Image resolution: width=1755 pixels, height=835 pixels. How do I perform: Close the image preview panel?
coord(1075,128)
......
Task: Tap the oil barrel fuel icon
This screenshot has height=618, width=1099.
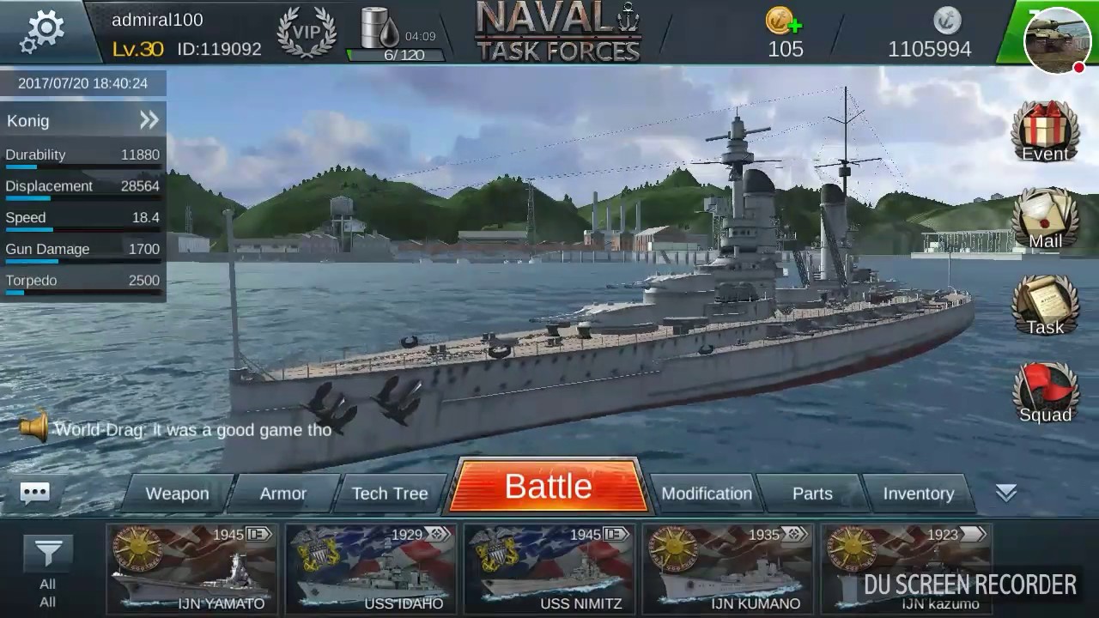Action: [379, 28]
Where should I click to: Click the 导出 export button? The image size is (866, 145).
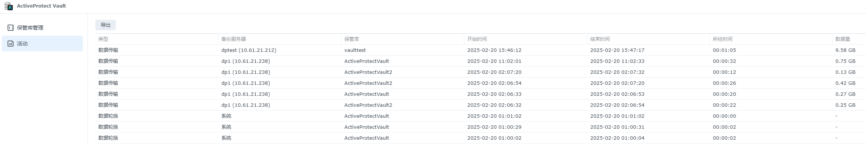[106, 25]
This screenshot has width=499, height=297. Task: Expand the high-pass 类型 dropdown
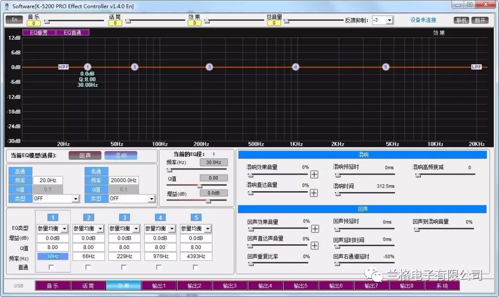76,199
......
### EXERCISE DESCRIPTION
Rewrite the lines of the entries above as a numbered list. Begin at the line that has "Image resolution: width=1755", stop after the line that has "coord(1075,128)", and omit any blank lines.

### OUTPUT OF THE EXERCISE
1. Image resolution: width=1755 pixels, height=835 pixels. How do I perform: Close the image preview panel?
2. coord(1075,128)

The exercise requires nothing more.